I think it was firemaiden who once jested that if your cards all come up reversed, maybe you're holding the deck upside down.
Seriously, it might be too soon for you to start using reversals. Then again, maybe not. I think learning reversals is a valid learning process even for readers who wind up not using them. The main reason is, they get you to look at the cards from another angle. That's really all there is to them -- another perspective.
It's like letting the cards play devil's advocate now and then and show you what's out of balance, not quite there, or still needs work.
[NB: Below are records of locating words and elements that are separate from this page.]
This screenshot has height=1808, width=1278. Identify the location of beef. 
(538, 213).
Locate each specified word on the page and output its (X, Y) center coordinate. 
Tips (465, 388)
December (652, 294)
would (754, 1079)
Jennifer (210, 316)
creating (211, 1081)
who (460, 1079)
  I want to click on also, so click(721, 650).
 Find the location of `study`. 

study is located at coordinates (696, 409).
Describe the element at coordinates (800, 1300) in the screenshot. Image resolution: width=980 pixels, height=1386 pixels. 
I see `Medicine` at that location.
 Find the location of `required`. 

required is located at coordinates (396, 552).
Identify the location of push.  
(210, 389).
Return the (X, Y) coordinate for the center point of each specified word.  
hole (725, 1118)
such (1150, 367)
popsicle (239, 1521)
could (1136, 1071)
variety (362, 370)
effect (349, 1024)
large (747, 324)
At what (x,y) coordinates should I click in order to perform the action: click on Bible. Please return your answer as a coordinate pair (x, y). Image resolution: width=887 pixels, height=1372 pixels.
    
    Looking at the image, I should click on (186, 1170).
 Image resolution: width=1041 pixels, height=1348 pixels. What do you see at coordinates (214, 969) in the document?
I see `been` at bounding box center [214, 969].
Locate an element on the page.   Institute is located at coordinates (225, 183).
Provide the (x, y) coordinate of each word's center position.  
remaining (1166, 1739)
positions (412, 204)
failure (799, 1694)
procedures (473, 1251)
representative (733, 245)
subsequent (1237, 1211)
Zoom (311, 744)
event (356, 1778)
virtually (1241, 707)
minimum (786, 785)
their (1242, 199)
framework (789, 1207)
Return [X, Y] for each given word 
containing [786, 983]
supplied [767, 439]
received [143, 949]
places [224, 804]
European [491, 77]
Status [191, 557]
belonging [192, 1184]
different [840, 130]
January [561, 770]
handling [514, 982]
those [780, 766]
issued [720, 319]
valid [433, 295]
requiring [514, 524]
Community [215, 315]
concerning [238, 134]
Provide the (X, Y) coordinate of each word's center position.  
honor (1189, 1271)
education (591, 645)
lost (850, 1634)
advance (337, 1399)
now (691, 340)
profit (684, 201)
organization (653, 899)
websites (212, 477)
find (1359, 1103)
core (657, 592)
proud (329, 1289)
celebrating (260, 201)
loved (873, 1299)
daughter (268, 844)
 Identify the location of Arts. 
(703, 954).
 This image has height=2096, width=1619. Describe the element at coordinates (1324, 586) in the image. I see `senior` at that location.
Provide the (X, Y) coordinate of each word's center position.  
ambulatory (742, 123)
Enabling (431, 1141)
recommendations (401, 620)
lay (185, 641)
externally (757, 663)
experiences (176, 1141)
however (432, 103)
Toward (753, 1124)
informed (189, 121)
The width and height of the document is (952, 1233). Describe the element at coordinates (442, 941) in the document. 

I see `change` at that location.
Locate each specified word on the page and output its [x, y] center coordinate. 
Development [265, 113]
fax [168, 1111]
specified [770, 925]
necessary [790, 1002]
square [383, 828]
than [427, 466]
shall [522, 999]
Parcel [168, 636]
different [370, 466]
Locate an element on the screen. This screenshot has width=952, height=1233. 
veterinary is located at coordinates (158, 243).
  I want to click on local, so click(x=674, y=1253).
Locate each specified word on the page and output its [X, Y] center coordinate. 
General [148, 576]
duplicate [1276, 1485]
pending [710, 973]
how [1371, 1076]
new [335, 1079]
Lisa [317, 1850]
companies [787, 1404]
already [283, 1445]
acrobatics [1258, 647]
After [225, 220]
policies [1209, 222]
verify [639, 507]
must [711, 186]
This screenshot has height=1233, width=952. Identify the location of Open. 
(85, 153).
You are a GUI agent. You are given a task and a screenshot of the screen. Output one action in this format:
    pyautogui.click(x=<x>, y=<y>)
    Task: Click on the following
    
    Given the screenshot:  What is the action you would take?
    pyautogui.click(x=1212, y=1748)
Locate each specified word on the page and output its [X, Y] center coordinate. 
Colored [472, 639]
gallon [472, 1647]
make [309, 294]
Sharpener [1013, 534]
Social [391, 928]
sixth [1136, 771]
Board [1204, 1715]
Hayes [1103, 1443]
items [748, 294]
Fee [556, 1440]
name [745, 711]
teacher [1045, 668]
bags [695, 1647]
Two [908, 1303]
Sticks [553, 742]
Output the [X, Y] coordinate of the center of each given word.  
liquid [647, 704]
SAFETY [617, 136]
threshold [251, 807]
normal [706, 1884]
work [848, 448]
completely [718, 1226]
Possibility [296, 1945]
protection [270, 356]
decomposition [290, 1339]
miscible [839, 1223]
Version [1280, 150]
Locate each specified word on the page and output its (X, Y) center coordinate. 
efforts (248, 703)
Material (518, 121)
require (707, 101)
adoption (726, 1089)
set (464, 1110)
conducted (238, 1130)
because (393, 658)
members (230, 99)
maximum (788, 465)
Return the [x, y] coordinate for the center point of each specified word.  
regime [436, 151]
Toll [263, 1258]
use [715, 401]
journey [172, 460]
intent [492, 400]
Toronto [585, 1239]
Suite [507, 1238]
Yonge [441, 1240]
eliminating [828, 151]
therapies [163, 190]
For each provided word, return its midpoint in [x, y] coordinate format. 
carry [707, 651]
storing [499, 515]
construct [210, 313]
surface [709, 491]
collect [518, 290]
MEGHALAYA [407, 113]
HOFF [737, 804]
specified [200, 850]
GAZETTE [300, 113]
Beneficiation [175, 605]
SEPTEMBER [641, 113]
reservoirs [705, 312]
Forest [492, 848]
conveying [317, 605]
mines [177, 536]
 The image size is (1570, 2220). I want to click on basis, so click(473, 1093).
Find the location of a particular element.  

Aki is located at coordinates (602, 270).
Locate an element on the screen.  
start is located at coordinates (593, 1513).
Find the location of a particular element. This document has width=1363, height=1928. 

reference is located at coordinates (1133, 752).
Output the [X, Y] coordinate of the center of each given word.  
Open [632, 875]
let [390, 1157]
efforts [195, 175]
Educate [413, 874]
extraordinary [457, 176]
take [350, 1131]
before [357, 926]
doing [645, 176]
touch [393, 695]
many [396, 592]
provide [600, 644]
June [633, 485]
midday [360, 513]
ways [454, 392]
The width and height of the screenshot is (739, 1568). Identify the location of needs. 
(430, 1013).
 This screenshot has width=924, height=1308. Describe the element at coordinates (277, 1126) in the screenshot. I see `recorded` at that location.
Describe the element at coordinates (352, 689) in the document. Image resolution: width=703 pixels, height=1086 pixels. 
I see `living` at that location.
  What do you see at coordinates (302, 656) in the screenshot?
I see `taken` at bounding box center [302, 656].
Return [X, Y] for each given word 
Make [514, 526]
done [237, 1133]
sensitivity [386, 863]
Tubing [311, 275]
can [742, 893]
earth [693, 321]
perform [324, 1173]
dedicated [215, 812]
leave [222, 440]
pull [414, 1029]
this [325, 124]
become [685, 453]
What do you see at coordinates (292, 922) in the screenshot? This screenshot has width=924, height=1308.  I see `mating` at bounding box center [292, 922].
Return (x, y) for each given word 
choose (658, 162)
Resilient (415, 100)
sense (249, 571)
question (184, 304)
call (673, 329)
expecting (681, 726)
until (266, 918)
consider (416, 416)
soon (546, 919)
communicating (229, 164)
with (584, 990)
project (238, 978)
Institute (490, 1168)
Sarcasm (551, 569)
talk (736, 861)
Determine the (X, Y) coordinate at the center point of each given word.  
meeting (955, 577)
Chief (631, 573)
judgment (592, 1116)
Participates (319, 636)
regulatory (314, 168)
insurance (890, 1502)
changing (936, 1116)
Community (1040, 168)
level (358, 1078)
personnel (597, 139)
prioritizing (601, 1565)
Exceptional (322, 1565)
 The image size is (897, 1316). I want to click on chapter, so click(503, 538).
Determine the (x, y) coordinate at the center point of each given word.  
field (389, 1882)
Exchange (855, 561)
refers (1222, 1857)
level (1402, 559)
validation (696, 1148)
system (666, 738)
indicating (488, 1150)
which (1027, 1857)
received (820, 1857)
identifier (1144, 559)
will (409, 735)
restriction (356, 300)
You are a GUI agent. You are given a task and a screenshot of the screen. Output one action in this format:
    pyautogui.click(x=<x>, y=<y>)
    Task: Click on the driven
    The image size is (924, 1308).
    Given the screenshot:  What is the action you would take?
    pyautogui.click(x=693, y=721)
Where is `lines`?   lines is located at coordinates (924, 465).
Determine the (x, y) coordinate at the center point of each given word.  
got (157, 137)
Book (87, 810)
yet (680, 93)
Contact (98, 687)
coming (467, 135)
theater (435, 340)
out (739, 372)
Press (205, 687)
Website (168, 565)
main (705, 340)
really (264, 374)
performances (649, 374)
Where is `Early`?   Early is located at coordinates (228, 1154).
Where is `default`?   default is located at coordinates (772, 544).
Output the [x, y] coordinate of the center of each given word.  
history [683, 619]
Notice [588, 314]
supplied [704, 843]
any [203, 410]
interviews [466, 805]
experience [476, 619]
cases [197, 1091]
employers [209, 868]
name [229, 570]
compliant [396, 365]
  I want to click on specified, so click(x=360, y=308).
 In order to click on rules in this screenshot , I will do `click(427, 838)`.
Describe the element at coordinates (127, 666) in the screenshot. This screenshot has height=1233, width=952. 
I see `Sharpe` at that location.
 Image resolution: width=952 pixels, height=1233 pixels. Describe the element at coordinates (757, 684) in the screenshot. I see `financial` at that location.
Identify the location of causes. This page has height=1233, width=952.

The mistake that seems most common with reversals is a black and white approach. The reader sees cards as negative or positive with no allowance for a card being both, or for the gray area that we know exists in life. I think that as soon as you begin letting yourself see the many shades of gray that can exist in a reading, you'll 1) begin to read with reversals with greater understanding, and 2) eventually realize that you don't have to see the card reversed in order to have that expanded view. At that point, you don't really need to think about reversals anymore.
By the way, two books that I found invaluable in understanding the full spectrum of reversals were Gail Fairfield's
Choice Centered Tarot and Mary K. Greer's
The Complete Book of Tarot Reversals.
Gail Fairfield's approach is to consider upright cards being about external events, forces or influences, and reversed about what's going on inside the querent. In that case, there's really no negative meaning to reversals, any more than with uprights.